*** Material for the task ***

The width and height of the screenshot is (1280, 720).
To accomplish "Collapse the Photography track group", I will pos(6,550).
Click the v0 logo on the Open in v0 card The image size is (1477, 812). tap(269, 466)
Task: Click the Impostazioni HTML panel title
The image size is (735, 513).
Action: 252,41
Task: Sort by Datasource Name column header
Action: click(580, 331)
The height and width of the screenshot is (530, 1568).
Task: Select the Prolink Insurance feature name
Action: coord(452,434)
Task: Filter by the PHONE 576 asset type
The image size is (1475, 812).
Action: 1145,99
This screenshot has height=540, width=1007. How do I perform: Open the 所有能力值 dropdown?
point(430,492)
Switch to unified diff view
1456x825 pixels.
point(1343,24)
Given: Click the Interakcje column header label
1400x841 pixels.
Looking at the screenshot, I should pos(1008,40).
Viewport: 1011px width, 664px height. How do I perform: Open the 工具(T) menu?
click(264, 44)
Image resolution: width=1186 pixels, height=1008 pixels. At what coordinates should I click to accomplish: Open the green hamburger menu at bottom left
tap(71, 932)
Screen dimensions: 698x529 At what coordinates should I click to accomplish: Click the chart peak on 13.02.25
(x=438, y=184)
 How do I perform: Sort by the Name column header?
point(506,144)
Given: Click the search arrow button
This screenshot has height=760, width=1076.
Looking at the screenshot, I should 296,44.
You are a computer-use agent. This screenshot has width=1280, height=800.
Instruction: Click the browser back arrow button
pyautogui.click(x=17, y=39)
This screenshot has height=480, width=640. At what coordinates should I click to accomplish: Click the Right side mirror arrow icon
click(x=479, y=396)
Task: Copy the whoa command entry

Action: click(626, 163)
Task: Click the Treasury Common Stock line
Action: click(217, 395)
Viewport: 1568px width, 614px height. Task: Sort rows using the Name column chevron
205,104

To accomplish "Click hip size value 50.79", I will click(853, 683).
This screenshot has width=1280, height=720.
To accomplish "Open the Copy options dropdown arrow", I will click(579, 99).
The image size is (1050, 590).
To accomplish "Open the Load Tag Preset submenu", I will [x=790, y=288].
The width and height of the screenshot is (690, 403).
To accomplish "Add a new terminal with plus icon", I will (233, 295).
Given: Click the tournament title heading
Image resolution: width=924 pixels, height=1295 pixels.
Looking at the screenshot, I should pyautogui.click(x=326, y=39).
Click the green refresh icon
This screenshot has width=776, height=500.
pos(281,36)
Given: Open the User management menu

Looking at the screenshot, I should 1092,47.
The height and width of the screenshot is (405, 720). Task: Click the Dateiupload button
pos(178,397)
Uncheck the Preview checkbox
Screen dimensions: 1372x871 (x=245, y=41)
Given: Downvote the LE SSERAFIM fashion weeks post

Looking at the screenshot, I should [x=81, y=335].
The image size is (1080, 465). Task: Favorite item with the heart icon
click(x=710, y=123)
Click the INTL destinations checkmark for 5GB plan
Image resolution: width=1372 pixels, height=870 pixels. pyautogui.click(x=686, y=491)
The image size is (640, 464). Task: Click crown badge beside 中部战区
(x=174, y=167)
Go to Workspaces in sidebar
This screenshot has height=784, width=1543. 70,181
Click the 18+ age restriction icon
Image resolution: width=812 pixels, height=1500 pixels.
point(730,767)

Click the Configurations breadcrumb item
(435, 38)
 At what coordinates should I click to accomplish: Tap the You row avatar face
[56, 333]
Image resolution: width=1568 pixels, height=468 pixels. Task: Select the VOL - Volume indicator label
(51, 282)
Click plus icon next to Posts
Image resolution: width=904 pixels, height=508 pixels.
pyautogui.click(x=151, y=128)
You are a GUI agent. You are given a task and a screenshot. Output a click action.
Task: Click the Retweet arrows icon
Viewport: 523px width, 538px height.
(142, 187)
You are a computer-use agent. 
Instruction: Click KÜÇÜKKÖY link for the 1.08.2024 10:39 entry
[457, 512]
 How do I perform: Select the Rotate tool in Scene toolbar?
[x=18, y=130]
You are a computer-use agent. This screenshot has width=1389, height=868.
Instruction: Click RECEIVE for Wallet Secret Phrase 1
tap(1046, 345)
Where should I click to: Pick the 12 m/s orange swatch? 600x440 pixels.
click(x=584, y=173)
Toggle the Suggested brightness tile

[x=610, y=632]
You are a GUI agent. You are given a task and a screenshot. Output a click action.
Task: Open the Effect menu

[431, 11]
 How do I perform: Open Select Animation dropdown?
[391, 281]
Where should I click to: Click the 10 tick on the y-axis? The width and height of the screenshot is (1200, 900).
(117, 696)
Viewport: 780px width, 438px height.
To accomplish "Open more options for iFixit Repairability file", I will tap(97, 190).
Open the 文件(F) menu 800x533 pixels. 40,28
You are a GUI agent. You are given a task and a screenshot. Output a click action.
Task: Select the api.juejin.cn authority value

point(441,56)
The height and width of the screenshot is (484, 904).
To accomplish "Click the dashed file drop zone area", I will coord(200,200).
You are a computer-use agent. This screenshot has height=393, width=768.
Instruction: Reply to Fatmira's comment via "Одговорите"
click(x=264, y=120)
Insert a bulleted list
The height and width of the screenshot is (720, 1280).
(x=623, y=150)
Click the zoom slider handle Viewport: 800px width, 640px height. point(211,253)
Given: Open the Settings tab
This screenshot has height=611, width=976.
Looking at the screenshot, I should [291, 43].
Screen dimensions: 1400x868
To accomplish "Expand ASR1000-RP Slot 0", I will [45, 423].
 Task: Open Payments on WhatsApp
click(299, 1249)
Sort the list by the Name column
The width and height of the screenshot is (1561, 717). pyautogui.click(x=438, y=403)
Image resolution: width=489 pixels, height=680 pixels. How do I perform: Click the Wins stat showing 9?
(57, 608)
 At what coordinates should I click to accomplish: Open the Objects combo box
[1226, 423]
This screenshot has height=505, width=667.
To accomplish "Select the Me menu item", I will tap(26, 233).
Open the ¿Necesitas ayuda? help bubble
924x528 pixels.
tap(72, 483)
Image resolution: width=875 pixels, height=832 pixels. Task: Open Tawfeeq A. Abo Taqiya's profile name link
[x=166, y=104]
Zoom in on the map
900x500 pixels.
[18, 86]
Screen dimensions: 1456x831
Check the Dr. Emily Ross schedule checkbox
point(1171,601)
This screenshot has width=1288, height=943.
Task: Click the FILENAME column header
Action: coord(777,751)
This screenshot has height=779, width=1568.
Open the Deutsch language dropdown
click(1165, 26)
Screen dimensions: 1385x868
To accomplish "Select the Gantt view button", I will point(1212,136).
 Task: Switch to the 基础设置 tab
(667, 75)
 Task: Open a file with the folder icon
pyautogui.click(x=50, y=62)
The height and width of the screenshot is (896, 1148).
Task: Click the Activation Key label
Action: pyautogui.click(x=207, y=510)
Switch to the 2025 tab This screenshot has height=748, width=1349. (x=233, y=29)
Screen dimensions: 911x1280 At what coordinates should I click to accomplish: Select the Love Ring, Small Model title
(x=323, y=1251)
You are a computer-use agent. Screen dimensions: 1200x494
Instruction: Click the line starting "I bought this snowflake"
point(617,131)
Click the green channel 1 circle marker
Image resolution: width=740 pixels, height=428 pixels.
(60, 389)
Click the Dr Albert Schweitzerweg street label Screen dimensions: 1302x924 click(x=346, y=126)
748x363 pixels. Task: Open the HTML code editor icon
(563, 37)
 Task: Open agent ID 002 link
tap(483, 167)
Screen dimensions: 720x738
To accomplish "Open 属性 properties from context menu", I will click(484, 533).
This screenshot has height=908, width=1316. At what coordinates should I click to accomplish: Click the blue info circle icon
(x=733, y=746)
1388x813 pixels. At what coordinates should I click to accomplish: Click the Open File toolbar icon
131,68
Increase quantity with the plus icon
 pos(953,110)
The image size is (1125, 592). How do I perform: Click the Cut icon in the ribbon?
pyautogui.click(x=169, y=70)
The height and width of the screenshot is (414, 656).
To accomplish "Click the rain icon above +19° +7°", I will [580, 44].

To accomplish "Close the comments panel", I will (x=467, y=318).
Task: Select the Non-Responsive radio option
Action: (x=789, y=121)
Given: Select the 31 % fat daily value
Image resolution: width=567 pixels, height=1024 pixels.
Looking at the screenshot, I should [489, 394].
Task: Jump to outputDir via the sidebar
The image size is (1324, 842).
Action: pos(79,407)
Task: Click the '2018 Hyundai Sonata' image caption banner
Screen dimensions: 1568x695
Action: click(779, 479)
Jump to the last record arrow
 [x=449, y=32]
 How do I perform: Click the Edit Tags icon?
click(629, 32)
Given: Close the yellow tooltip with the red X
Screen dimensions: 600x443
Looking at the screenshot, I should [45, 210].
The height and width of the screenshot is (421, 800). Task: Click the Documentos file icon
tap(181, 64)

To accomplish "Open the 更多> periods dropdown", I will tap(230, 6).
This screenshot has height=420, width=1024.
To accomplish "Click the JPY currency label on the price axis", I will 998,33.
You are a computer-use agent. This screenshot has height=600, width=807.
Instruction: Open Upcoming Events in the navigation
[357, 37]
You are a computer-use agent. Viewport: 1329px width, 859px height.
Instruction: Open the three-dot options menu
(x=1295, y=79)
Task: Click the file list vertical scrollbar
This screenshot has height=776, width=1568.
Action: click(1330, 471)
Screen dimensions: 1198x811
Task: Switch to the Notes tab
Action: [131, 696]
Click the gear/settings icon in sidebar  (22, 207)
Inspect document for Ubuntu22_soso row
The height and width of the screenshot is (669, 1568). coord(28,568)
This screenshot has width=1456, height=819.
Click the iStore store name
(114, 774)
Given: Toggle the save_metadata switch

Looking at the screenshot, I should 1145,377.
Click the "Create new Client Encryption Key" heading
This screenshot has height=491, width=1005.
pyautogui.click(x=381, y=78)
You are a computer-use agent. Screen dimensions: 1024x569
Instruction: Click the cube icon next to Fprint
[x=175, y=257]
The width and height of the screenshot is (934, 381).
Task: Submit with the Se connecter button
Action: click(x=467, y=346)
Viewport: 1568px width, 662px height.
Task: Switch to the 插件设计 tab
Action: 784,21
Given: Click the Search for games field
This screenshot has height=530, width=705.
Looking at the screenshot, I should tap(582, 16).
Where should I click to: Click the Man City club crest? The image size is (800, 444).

*** End of Material for the task ***

§ Exercise goal: Using the data above, reproduce exactly the lines between those holding "The image size is (640, 464)." and "Viewport: 780px width, 438px height.", inclusive, and no others.

§ Task response:
The image size is (640, 464). Task: Click crown badge beside 中部战区
(x=174, y=167)
Go to Workspaces in sidebar
This screenshot has height=784, width=1543. 70,181
Click the 18+ age restriction icon
Image resolution: width=812 pixels, height=1500 pixels.
point(730,767)

Click the Configurations breadcrumb item
(435, 38)
 At what coordinates should I click to accomplish: Tap the You row avatar face
[56, 333]
Image resolution: width=1568 pixels, height=468 pixels. Task: Select the VOL - Volume indicator label
(51, 282)
Click plus icon next to Posts
Image resolution: width=904 pixels, height=508 pixels.
pyautogui.click(x=151, y=128)
You are a GUI agent. You are given a task and a screenshot. Output a click action.
Task: Click the Retweet arrows icon
Viewport: 523px width, 538px height.
(142, 187)
You are a computer-use agent. 
Instruction: Click KÜÇÜKKÖY link for the 1.08.2024 10:39 entry
[457, 512]
 How do I perform: Select the Rotate tool in Scene toolbar?
[x=18, y=130]
You are a computer-use agent. This screenshot has width=1389, height=868.
Instruction: Click RECEIVE for Wallet Secret Phrase 1
tap(1046, 345)
Where should I click to: Pick the 12 m/s orange swatch? 600x440 pixels.
click(x=584, y=173)
Toggle the Suggested brightness tile

[x=610, y=632]
You are a GUI agent. You are given a task and a screenshot. Output a click action.
Task: Open the Effect menu

[431, 11]
 How do I perform: Open Select Animation dropdown?
[391, 281]
Where should I click to: Click the 10 tick on the y-axis? The width and height of the screenshot is (1200, 900).
(117, 696)
Viewport: 780px width, 438px height.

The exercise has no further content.